International Anti-Corruption Day Highlights Our Democratic Responsibilities at Home
This Monday marked the 16th United Nations International Anti-Corruption Day, established to recognize the threat of corruption which undermines democratic institutions globally, including here in the United States. To highlight how our movement against big money in politics relates to anti-corruption efforts worldwide, Managing Director Leah Field wrote an op-ed published in The Hill.
Over the past decade, our nation has seen a sharp increase in corruption, in part due to the 2010 Citizens United Supreme Court ruling, which equated money and speech, giving individuals and corporations political power based on their wealth. Studies find that the American people’s opinion of a given piece of legislation has virtually zero impact on its likelihood of passage, while elite interests’ preferences are strongly correlated with legislative outcomes.

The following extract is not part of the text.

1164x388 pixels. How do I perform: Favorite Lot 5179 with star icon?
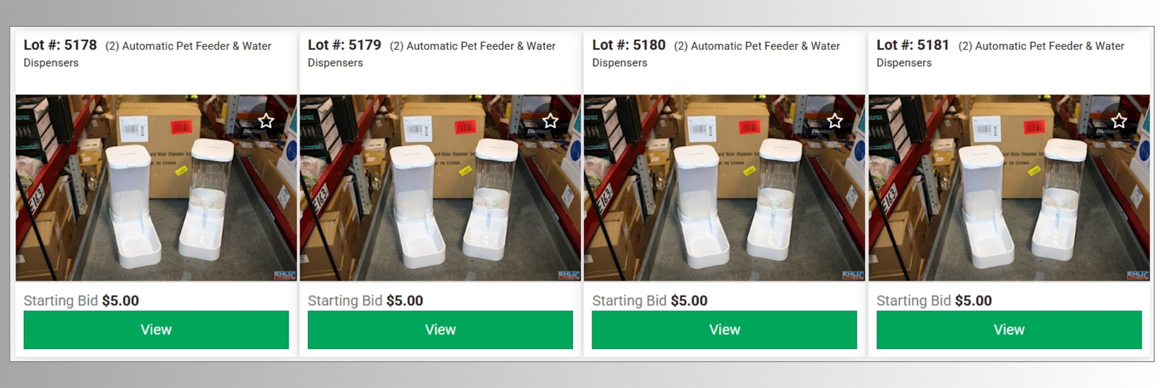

This dilution of citizen power has resulted in the United States being downgraded from a “full democracy” to a “flawed democracy.” The UN says corruption undermines the foundation of democratic institutions in three key ways: distorting electoral processes, perverting the rule of law, and stunting economic development. We are seeing this in our own nation: Our electoral processes are distorted, with powerful and wealthy special interests funding the ever-escalating costs of election and reelection campaigns, and manipulation by powerful political parties undermining the competitiveness of elections; the rule of law is perverted as special interests gain increasing influence over legislation; and economic development is stunted as small and emergent businesses struggle to compete against entrenched interests that get to set the rules of the game through spending to influence policy.
This systemic issue requires a systemic solution—a constitutional amendment. This is why American Promise is working on a grassroots state-by-state strategy to pass the 28th Amendment to limit the influence of big money in our political process. The UN names two key factors that can move the needle on anti-corruption efforts: empowering and mobilizing youth to fight for a corruption-free future; and citizens taking action, becoming leaders, and holding political leaders accountable. These factors align well with our strategy. This year, we launched the Cause of Our Time program to engage young Americans in this critically important effort. Volunteers across the country are asking candidates for elected office to sign the American Promise Candidate Pledge, committing to advance the amendment if elected. More than 250 candidates have signed the pledge since 2018, including 13 current and former 2020 presidential candidates. And across the nation, thousands of citizen leaders are driving grassroots victories.
Corruption is a difficult systemic issue to address, and it’s the work of citizens to stay vigilant about protecting our representative government against it. That is exactly what citizen leaders driving success around the 28th Amendment are doing every day.